Tugas dan tanggungjawab guru juga beliau mengemukakan tentang etika seorang guru, etika guru dalam mengajar, etika guru bersama murid. Pandangan Hasyim Asy’ari bahwa guru harus membiasakan diri menulis, mengarang dan meringkas, yang apada masanya jarang sekali dijumpai. Termasuk juga sifat dan sikap serta penampilan seorang guru. Hasyim Asy’ari menawarkan agar guru bersikap terbuka, dan memandang murid sebagai subyek pengajaran bukan hanya sebagai obyek, dengan memberi kesempatan kepada murid bertanya dan menyampaikan berbagai persoalan di hadapan guru.

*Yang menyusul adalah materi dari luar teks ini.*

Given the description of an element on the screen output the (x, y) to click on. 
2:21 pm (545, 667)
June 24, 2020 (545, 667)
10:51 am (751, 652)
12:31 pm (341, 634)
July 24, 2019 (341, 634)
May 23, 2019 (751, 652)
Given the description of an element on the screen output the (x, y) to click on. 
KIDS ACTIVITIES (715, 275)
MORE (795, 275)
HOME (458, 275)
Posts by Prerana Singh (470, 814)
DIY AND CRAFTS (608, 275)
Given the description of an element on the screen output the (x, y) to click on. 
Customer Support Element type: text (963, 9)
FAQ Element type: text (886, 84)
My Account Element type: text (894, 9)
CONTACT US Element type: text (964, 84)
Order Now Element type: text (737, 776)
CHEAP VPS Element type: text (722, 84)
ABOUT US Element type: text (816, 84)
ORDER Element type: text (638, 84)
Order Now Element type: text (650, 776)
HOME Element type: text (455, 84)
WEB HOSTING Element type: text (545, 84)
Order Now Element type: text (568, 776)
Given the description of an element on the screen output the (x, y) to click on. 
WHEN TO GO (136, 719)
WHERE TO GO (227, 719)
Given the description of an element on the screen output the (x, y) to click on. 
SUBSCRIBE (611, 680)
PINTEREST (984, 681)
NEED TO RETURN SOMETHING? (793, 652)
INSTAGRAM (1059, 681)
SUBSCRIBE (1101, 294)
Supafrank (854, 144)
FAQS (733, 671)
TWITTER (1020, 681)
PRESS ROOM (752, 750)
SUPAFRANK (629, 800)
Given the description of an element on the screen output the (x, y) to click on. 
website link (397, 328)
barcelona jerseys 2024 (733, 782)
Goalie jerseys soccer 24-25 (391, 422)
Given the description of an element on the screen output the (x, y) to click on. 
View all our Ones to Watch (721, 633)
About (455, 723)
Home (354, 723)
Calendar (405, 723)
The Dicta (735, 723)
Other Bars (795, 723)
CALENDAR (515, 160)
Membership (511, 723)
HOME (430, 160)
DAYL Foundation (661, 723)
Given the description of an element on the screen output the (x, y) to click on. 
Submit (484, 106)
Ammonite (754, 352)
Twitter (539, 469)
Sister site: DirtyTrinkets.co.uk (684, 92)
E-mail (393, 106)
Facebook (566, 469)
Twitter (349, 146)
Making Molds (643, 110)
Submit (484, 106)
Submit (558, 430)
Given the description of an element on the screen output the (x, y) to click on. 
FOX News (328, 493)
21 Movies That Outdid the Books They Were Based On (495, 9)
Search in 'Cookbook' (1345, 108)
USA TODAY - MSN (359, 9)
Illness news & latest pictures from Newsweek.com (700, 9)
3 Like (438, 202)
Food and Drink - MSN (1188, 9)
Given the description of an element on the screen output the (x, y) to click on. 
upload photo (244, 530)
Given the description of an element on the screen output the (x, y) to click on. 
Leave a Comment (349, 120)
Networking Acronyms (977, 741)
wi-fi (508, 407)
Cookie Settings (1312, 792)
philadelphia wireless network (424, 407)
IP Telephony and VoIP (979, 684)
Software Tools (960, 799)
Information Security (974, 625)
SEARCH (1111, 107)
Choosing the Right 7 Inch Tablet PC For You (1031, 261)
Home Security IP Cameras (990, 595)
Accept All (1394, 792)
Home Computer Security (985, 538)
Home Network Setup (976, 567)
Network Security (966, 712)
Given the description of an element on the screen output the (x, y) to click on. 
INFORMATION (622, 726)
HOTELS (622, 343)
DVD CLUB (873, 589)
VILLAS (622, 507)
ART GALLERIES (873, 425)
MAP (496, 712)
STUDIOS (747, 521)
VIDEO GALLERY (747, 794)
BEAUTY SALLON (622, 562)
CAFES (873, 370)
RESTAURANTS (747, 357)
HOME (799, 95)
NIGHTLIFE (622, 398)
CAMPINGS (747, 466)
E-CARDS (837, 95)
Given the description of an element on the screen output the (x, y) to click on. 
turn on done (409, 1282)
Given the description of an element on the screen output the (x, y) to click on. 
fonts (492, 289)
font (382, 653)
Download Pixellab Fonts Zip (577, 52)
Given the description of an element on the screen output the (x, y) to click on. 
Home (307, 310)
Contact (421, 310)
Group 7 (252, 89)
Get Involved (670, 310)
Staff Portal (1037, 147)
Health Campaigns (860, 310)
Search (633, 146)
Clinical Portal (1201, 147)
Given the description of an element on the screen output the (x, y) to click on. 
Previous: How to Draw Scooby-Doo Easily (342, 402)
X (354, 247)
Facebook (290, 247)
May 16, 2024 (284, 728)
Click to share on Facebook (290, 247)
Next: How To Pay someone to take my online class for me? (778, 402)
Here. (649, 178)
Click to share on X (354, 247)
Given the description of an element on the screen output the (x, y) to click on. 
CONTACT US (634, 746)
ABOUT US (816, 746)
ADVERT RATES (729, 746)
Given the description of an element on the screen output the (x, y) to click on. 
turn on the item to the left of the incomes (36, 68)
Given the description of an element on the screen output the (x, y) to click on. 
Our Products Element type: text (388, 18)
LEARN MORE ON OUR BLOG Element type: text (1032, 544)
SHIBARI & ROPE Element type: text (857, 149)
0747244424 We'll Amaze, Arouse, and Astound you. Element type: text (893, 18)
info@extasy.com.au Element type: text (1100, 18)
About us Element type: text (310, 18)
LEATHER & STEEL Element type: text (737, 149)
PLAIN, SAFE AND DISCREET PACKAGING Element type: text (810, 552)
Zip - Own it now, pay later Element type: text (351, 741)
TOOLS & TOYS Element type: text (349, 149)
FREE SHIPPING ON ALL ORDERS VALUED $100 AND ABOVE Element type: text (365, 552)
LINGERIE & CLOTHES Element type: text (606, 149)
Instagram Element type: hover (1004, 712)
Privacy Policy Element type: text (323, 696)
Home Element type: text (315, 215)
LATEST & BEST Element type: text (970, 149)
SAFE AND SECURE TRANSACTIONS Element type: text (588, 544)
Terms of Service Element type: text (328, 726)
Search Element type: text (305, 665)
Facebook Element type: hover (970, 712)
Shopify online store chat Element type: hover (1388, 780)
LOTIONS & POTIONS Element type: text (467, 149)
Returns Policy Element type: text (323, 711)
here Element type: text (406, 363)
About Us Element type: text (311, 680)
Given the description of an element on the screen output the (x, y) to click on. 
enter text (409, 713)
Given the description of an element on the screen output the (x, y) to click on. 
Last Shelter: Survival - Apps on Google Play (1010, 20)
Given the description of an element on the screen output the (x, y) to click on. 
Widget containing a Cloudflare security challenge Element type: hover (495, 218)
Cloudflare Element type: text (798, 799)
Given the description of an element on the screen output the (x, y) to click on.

Hasyim Asy’ari sangat menganjurkan agar seorang pendidik atau guru perlu memiliki kemampuan dalam mengembangkan metode dan memberi motivasi serta latihan-latihan yang bersifat membantu murid memahami pelajaran, selain itu juga guru harus memahami murid-muridnya secara psikologi, mampu memahami muridnya secara individual dan memecahkan persoalan-persoalan yang dihadapai murid.
Hasyim Asy’ari juga mengemukakan tentang etika terhadap buku, alat Pelajaran dan hal-hal lain yang berkaitan denganya. Kejelian dan ketelitian Hasyim Asy’ari dalam melihat permasalahan dan seluk beluk proses belajar mengajar. Etika khusus yang diterapkan untuk mengawali suatu proses belajar adalah etika terhadap buku yang dijadikan sumber rujukan.
Dalam pemikirannya terhadap pendidikan lebih ditekankan pada masalah pendidikan etika. Kalau dilihat dari pemikiran-pemikirannya dalam pendidikan, bahwa pemikiran yang disampaikan Kyai Hasyi Asy’ari ini sangat maju, dan relevan dengan pendidikan sekarang ini.
Misalnya seorang guru dituntut untuk profesional, guru harus bisa mengembangkan metode pembelajaran, guru harus menulis, membaca untuk menambah ilmu. Kemudian dalam proses pembelajaran guru dan murid harus menjalin hubungan yang harmonis, dan sebagainya. Pemikiran yang disampaikan Kyai Hasyim Asy’ari itu juga merupakan tuntuan dalam dunia pendidikan kita sekarang ini.